Page excerpt -
-*-*-

Work and Commuting

What about work and commuting, which are increasingly tied to tech? To this point we’ve had discussions focused mainly on using leisure time better. But are work and commuting time well spent?

I have long felt that both work and commuting are much more harmful than many people will acknowledge. Does anyone agree with me? I feel the draining effect of working 30, 40, 50 hours a week, plus another 5, 10, 15 hours of commuting is literally crushing anyone who works. Its something it seems relatively few mention. But let’s step back from our habits and think.

The negative: Work is seriously hurting our health and vital sleep. It’s hijacking our minds, most often to do the mundane. Hours worked are simply too high.

-*-*-

Collected material -
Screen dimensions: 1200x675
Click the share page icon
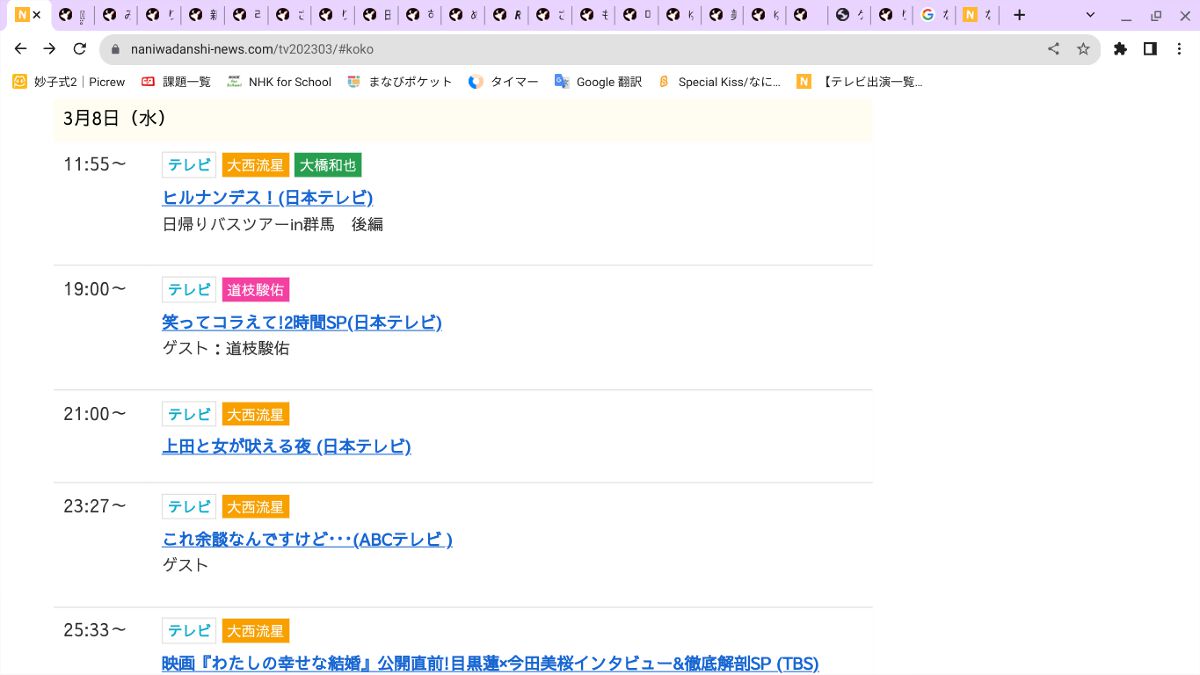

-*-*-

Goal - Write out the full text on work and commuting above, word for word.

Answer to the problem -
Work and Commuting

What about work and commuting, which are increasingly tied to tech? To this point we’ve had discussions focused mainly on using leisure time better. But are work and commuting time well spent?

I have long felt that both work and commuting are much more harmful than many people will acknowledge. Does anyone agree with me? I feel the draining effect of working 30, 40, 50 hours a week, plus another 5, 10, 15 hours of commuting is literally crushing anyone who works. Its something it seems relatively few mention. But let’s step back from our habits and think.

The negative: Work is seriously hurting our health and vital sleep. It’s hijacking our minds, most often to do the mundane. Hours worked are simply too high.